Download the latest Benchmarking report to see how adoption of financial cloud-based solutions is growing.
Fewer on-premises ERP systems
In the last two years, the majority of companies interviewed using an enterprise resource planning (ERP) system tied to a local server has decreased substantially. In 2014, 78 percent of the respondents said they used a traditional, locally installed ERP system, and in 2015, 53 percent said they used an on-premises ERP system. This year’s survey shows that percentage has dropped to 32 percent.
That’s a possible response to the growing use of cloud-based solutions for financial systems and the overall increase in technology investments reported by many companies.
As one corporate controller said in the Benchmarking survey, his company’s next IT project is to move its network files and ERP system to the cloud and gradually reduce on-site servers.
Hesitancy to jump to the cloud
Some executives who expressed caution about the cloud say they’re concerned about external entities being responsible for the protection of sensitive information, or they simply don’t have the bandwidth to make the transition.

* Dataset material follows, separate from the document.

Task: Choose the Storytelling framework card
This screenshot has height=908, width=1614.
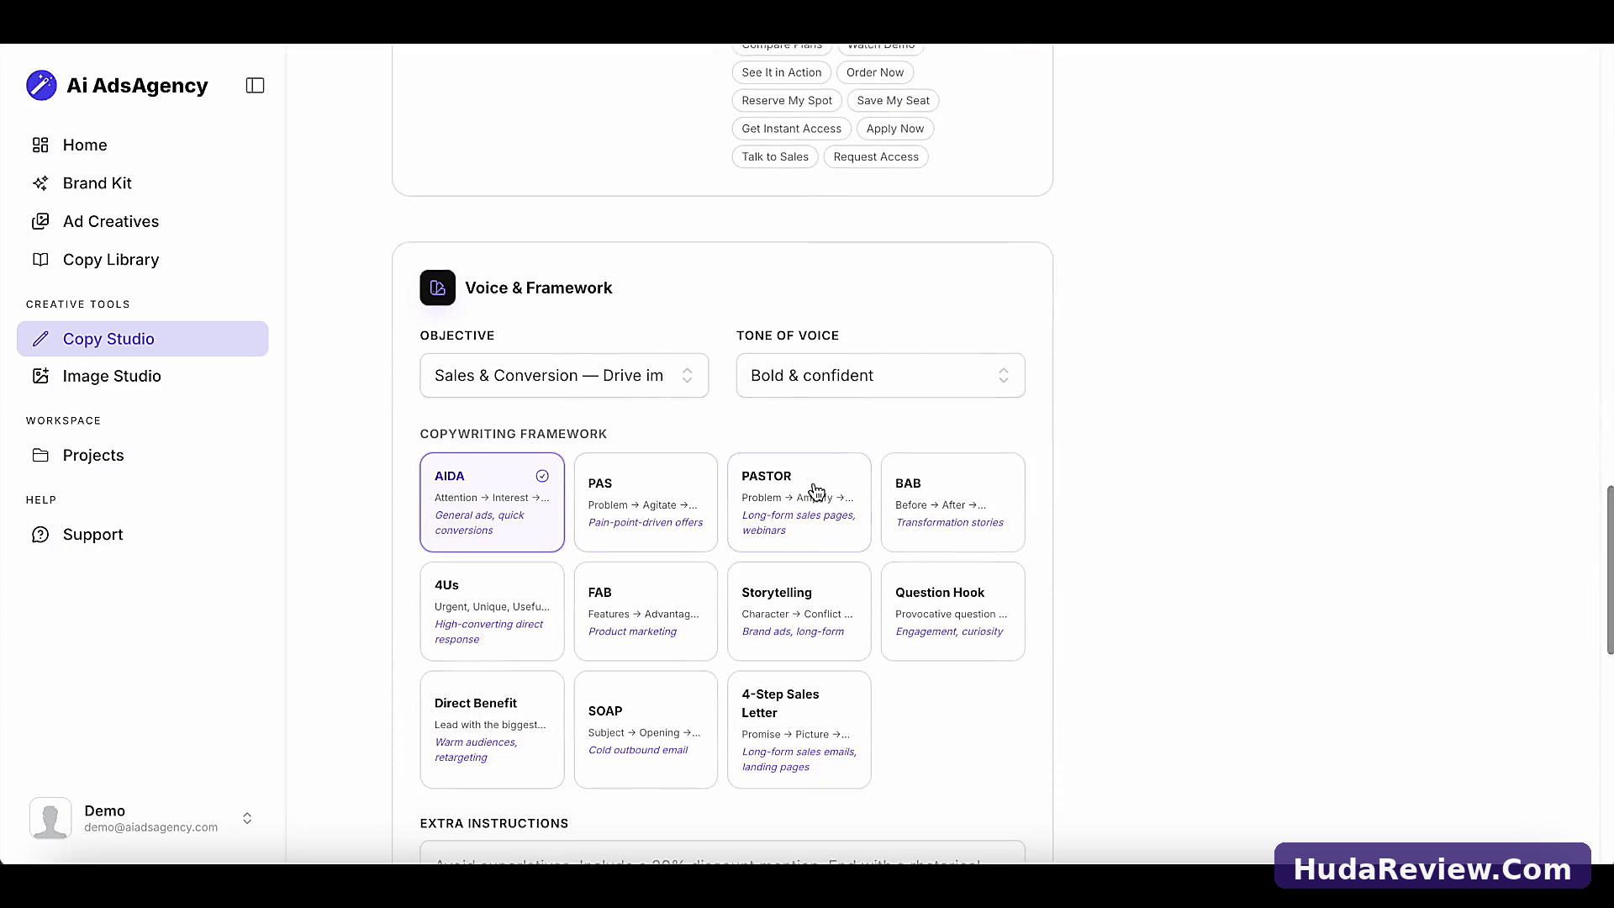Action: [x=799, y=611]
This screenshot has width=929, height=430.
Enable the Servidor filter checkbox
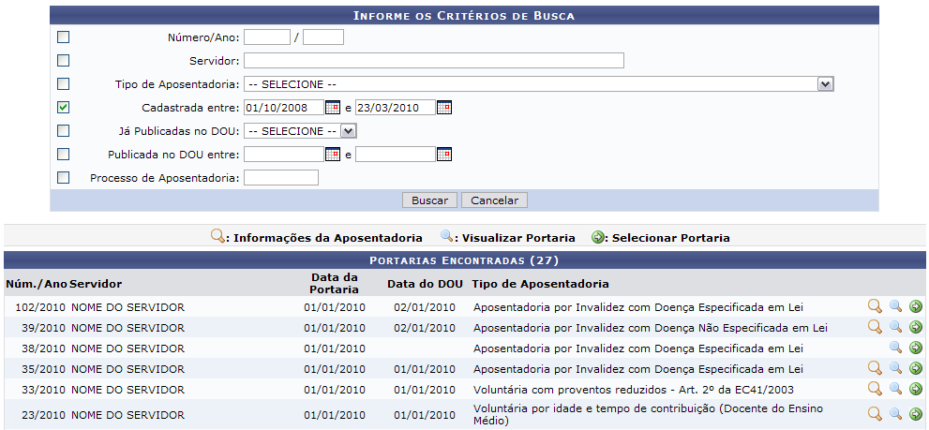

A corporate controller of a Canadian manufacturing company quoted in the Benchmarking report said, “I’m still not 100 percent convinced that my data in the cloud would be as stable or as secure as I would like it to be.”
For Noymer in Boston, the apprehension about technology investments is “less about the funding and more about the team needed to implement a solution.”
Benefits of cloud-based solutions
Cloud proponents say there are more benefits than drawbacks, including the following:
Cost savings: When maintenance and support costs are built into the subscription-based, pay-as-you-go pricing of cloud systems, companies typically can save on hardware, software, upgrades, tech support and licensing.
Resource savings: Using the cloud, many companies are choosing to outsource their payroll and tax duties using cloud-based computing systems.
Information sharing: The cloud allows spreadsheets to be accessed from anywhere, which can be an advantage if reports need to be shared with clients or colleagues in other locations.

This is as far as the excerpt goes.